* _Directive_
Print the lines below exactly as they appear, leaving out the pictures.

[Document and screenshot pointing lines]
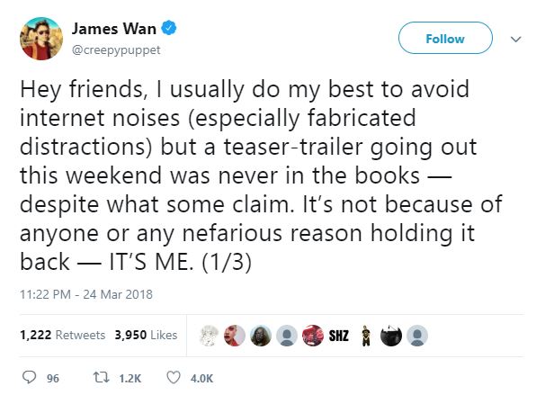Click the 4.0K likes count
This screenshot has height=404, width=545.
click(201, 378)
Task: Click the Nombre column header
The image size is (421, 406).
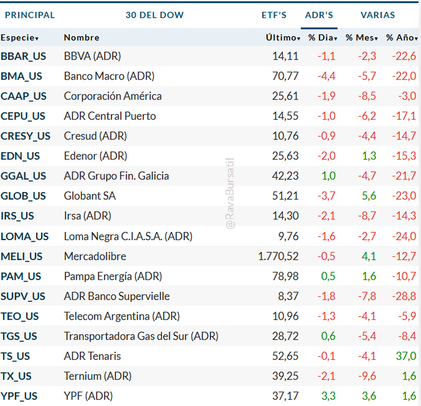Action: [81, 38]
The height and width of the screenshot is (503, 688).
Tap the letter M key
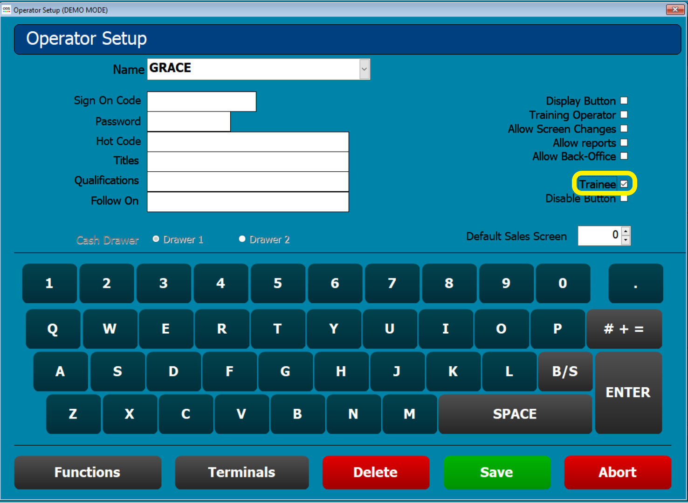coord(409,414)
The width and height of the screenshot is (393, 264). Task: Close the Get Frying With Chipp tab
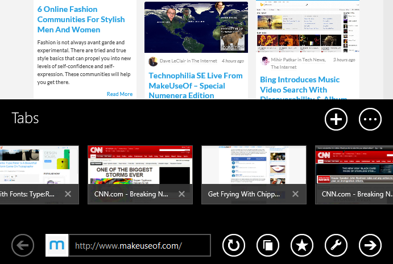pos(295,194)
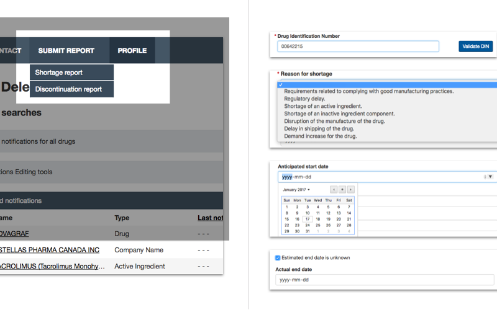
Task: Choose Discontinuation report from submenu
Action: click(x=68, y=89)
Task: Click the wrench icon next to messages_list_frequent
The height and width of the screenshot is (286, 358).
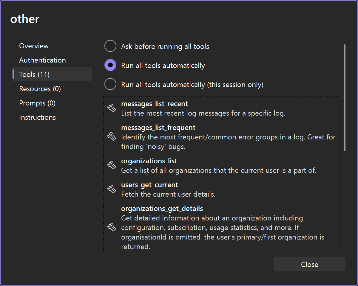Action: [111, 136]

* _Complete response_
Click the 4.0K likes count
This screenshot has height=404, width=545.
click(201, 378)
Task: Click the Nombre column header
The image size is (421, 406).
Action: [81, 38]
The height and width of the screenshot is (503, 688).
Tap the letter M key
coord(409,414)
The width and height of the screenshot is (393, 264). Task: Close the Get Frying With Chipp tab
pos(295,194)
Task: Choose Discontinuation report from submenu
Action: click(x=68, y=89)
Task: Click the wrench icon next to messages_list_frequent
The height and width of the screenshot is (286, 358).
Action: [111, 136]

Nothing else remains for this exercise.